Critical Remarks on Lenin’s Conception of the Dictatorship of the Proletariat

First, although the soviets have often been touted by Marxists as an intrinsically democratic and proletarian structure, this is not quite the case. As I discussed in earlier articles, the soviets were not the purely spontaneous creations of the workers, soldiers, and peasants; they were also, at the least, semi-hierarchical in structure. While, under certain circumstances, they might have served as the basis for a truly worker- and peasant-run society, they might also, under other circumstances, have served as the basis for the establishment of the rule of revolutionary intellectuals and bureaucrats over the workers, peasants, and other members of society. A great deal depended on whether the soviets retained the fluid and highly de-centralized structure they had in the period between the February Revolution and the October Insurrection or whether they were centralized and thus turned into an organizational apparatus under the control of the Bolshevik Party. And, as we have seen, the Bolsheviks were fervent advocates of centralization.

Second, although Marx and Engels insisted that the working class, in the aftermath of a successful proletarian revolution, needed to establish a state, they did not, to my knowledge, ever explicitly state that the workers should create a new “bureaucratic machinery.” However, in light of Marx’ and Engels’ discussions of the continued existence of the state after the workers’ insurrection and, in particular, their insistence that the workers need a state to enforce the “bourgeois right” of being paid according to one’s work, this was, I believe, a reasonable deduction on Lenin’s part.

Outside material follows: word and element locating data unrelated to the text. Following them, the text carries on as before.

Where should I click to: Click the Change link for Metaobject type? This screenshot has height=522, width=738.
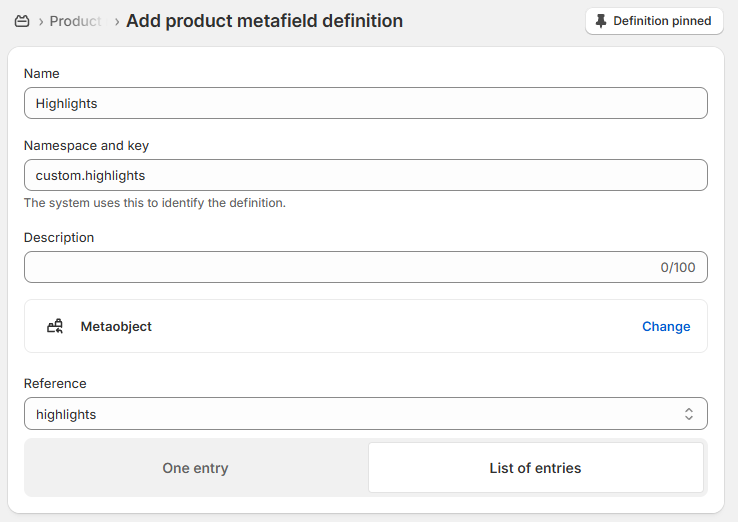pyautogui.click(x=666, y=326)
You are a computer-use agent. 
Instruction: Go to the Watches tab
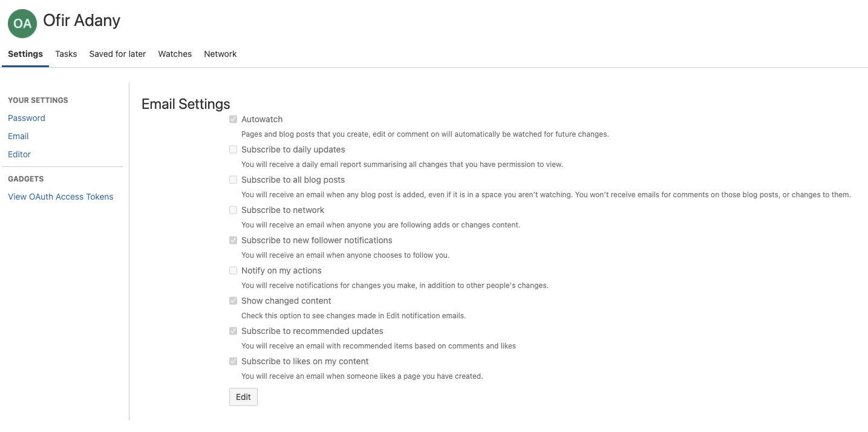175,54
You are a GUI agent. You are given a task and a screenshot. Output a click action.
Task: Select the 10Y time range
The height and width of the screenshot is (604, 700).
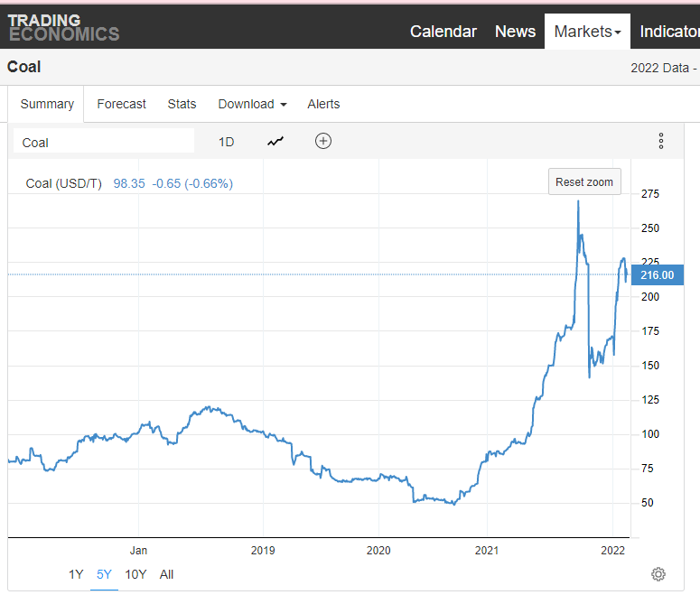coord(135,574)
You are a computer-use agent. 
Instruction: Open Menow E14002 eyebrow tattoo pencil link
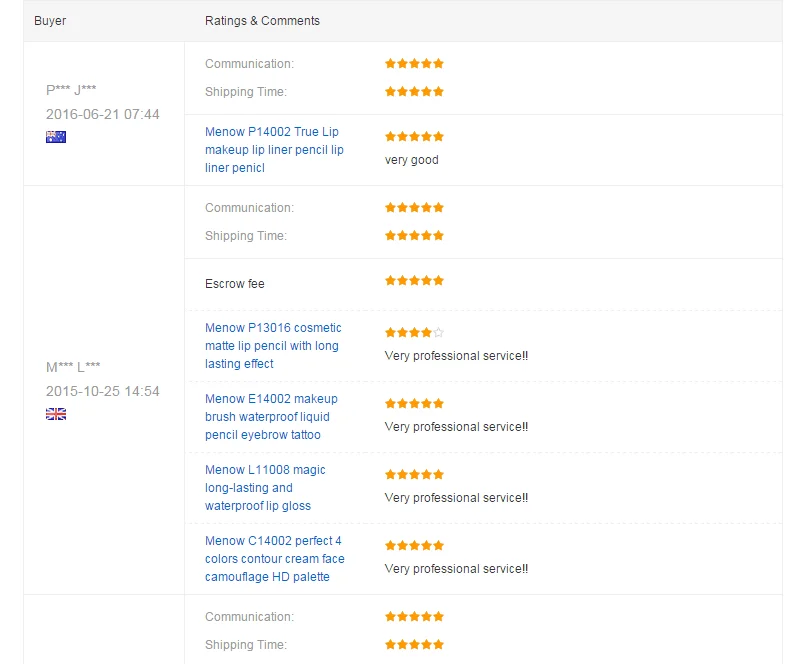pyautogui.click(x=271, y=417)
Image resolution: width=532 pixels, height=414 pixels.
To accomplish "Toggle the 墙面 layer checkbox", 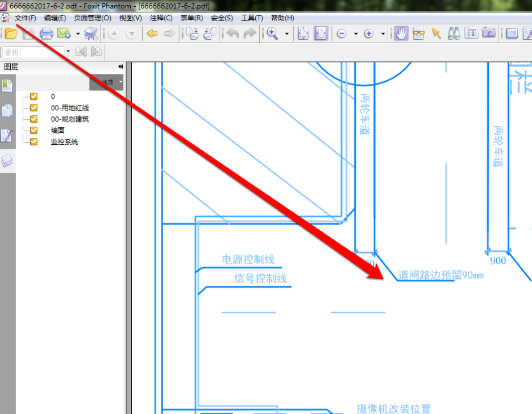I will coord(34,131).
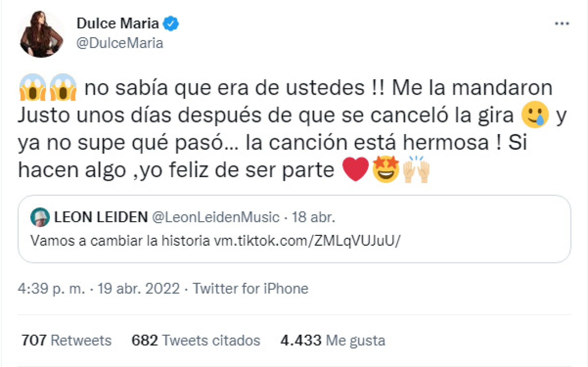This screenshot has width=588, height=367.
Task: Click the second screaming face emoji
Action: 63,87
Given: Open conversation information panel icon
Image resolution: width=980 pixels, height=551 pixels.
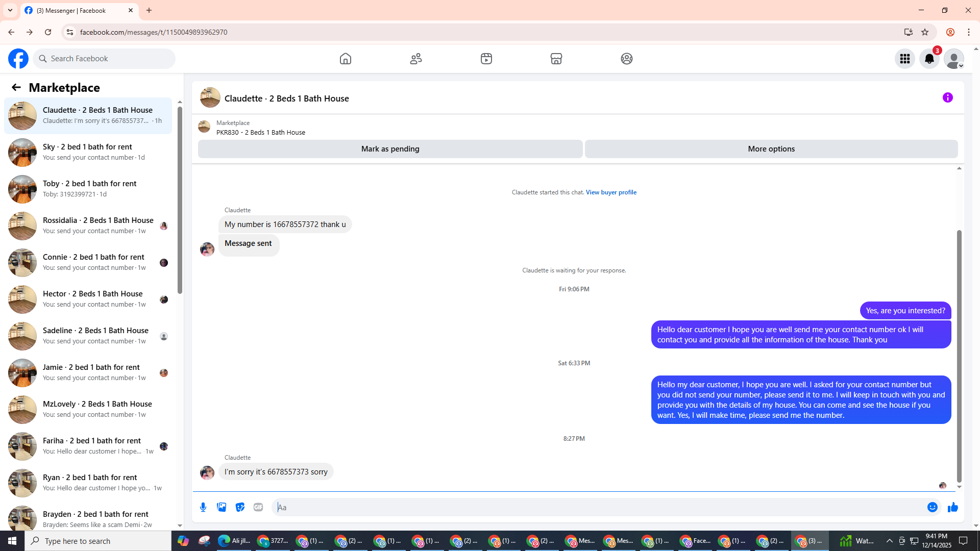Looking at the screenshot, I should (x=947, y=97).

Third, Lenin’s conviction that one of the main tasks of the “bureaucratic machinery” that the workers, upon their seizure of power, needed to set up was to establish the strictest “accounting and control” of the economy, was also a logical deduction of Marx’ and Engels’ conception of the dictatorship of the proletariat. In Marx’ and Engels’ view, one of the advantages of socialism, as they conceived it, was that under such a system, the economy could be planned. Specifically, establishing a centrally planned economy was the main way that society, under the rule of the working class, would eliminate the “anarchy of production” that was characteristic of capitalism and which was one of the chief causes of the periodic, and extremely destructive, crises that plagued the system. In fact, Lenin had a fairly specific conception of what this “bureaucratic machinery” would look like. In his pamphlet, The Impending Catastrophe and How to Combat It, which was written after The State and Revolution but before the October Insurrection, Lenin laid out his main ideas. These included a series of compulsory measures directed not only against the capitalists and the bankers, such as the nationalization of the banks and the compulsory formation of industrial syndicates, which were to be united in one national syndicate, but also against all other classes, including the peasants and workers. Among these latter measures were: the compulsory unionization of all members of society; the compulsory organization of all members of society into consumer cooperatives; the insistence that all members of society be subject to compulsory labor, or what Lenin called “universal labor conscription.” (The Impending Catastrophe and How to Combat It, in Lenin, Collected Works, Volume 25, op. cit., p. 359.) The result would be the formation of a nation-wide administrative/bureaucratic apparatus that, in Lenin’s view, would be under the direct control of the soviets and the other mass democratic organizations of the workers and the peasants.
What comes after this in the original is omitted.